## Required action
Starting with the line that has "The width and" and finishing with the line that has "You are a GUI", set down each line below exactly. Pictures are not copied.

(Information supplied)

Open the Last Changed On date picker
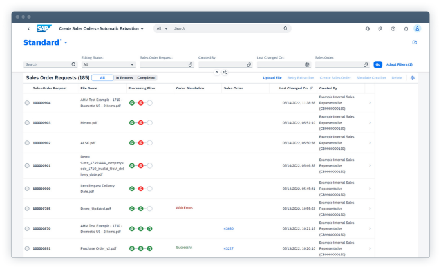Image resolution: width=441 pixels, height=269 pixels. click(x=308, y=64)
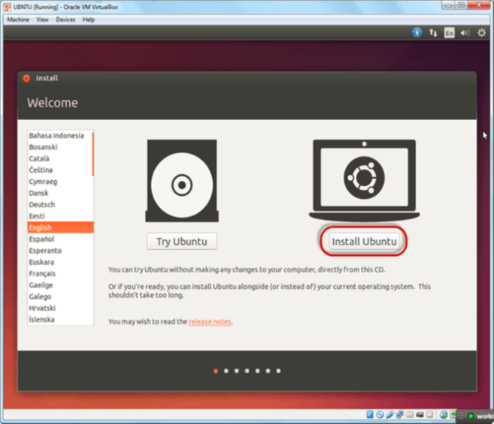Select Español from the language list
The height and width of the screenshot is (424, 494).
[x=42, y=239]
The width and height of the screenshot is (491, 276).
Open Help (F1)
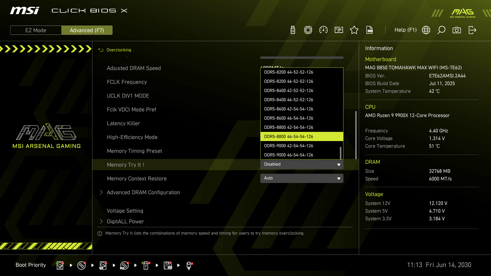[405, 30]
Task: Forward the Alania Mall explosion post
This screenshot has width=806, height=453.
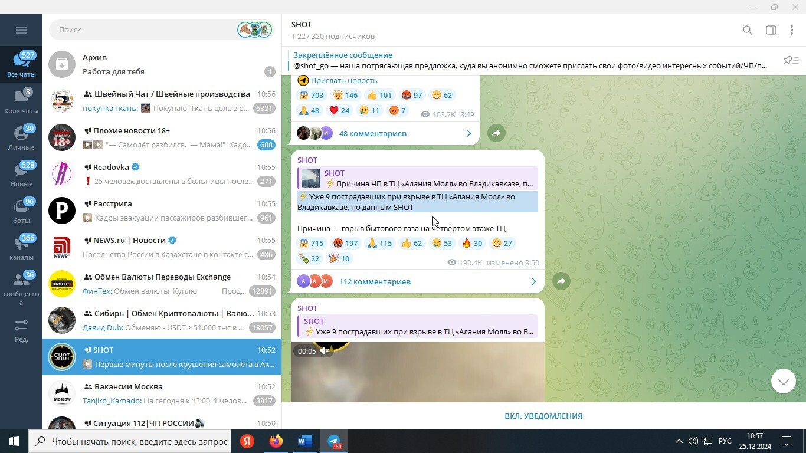Action: click(x=561, y=281)
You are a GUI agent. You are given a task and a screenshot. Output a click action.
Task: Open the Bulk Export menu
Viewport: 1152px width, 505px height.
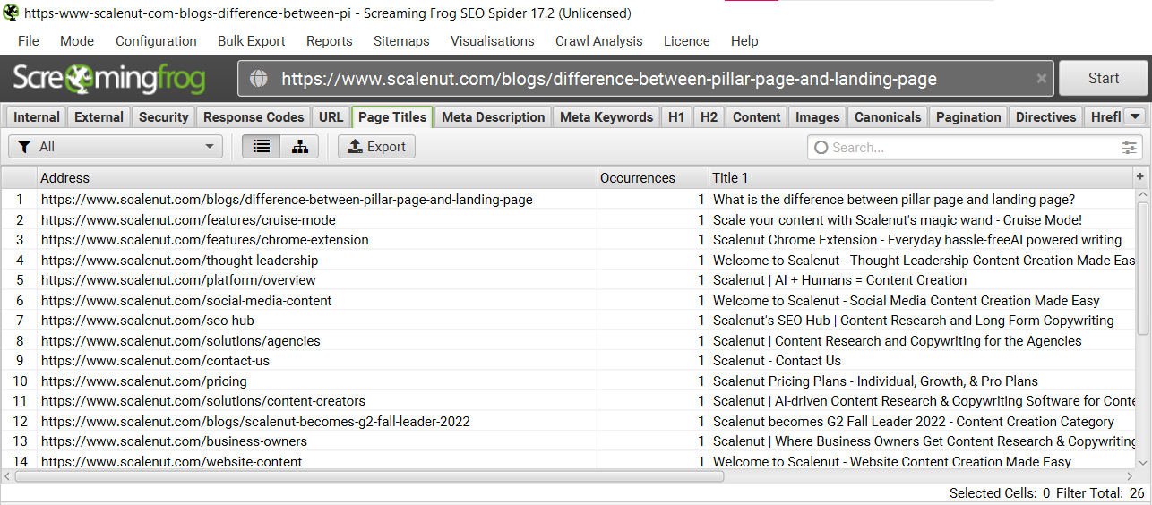[251, 41]
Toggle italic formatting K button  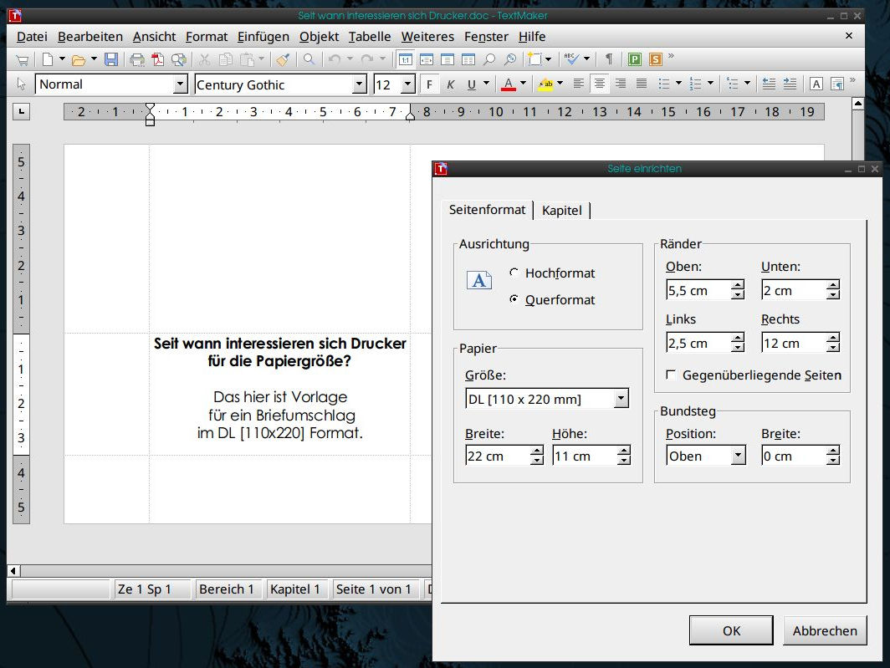pyautogui.click(x=450, y=84)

(End Information supplied)

## Exercise response
The width and height of the screenshot is (491, 276).
Open Help (F1)
[405, 30]
Task: Forward the Alania Mall explosion post
This screenshot has width=806, height=453.
Action: click(x=561, y=281)
You are a GUI agent. You are given a task and a screenshot. Output a click action.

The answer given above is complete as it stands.